The Catholic faithful have recently put technology to good use and provided an avenue for evangelization with the increasing number of religious online services that aim to deepen the faith. This recent Holy Week, Filipino Catholics saw the advent of a new technological transformation—the birth of an online Visita Iglesia.

Launched last March 29 by the Catholic Bishops’ Conference of the Philippines (CBCP) in their official website Visita Iglesia Online gives the visitor a virtual tour of some of the seven famous churches in Metro Manila, enabling them to carry out the age-old tradition of visiting the fourteen Stations of the Cross with the click of a button.

A brainchild of Msgr. Pedro Quitorio III, CBCP Media Office director, Visita Iglesia Online aims to extend the Filipino tradition across the world, especially to Filipinos living in non-Catholic countries since they may not be able to visit the churches during the Lenten season.
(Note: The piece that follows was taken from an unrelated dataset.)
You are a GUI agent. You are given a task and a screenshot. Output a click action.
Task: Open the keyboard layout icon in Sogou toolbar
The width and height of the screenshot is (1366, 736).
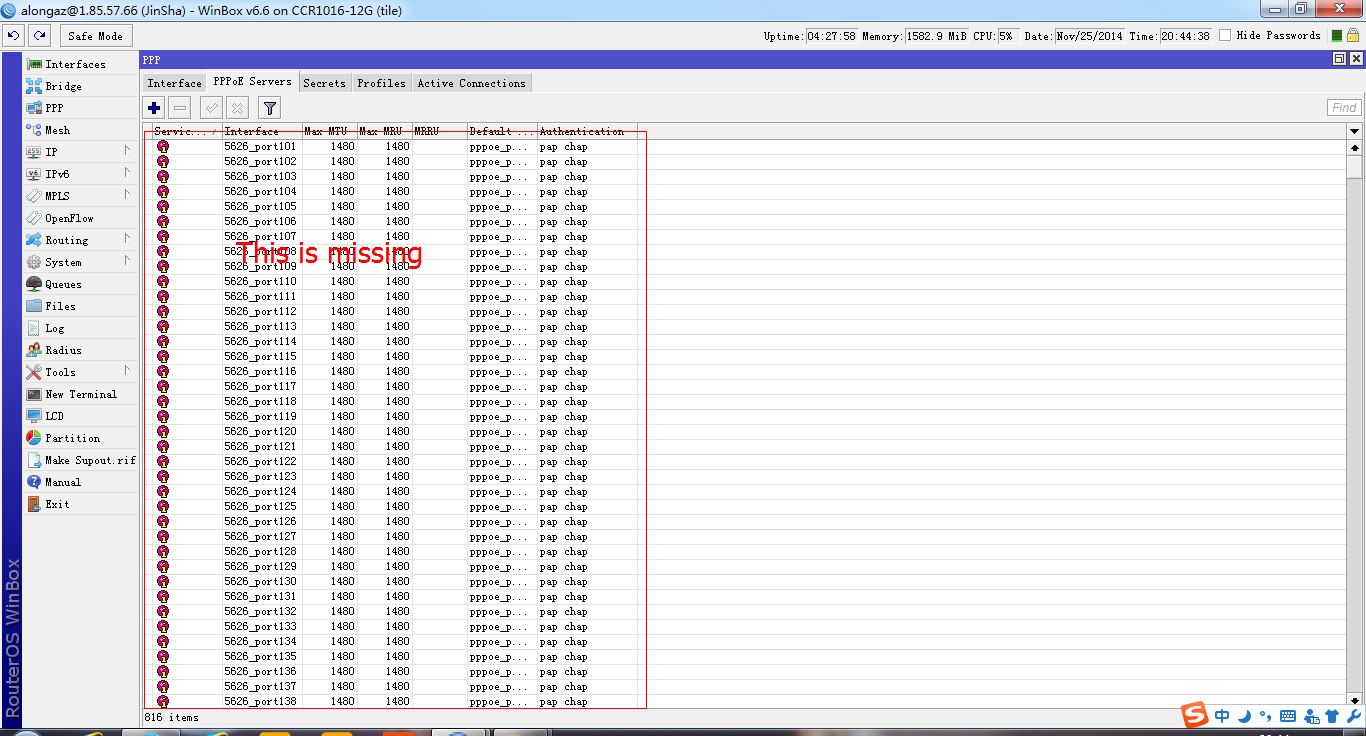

“For the sake of our brothers and sisters who are out of the country, the OFWs and the others, or those who are sick and homebound, we are offering this online Visita Iglesia,” Quitorio said in an interview with CBCP News.

Visita Iglesia Online offers users a view of the featured church’s façade and the interior to provide a more realistic feeling. Clicking on a link will instantly take the user to the next church. The portal is also equipped with both the texts and the audio recordings of solemn prayers to guide the visitors during the online Visita Iglesia experience.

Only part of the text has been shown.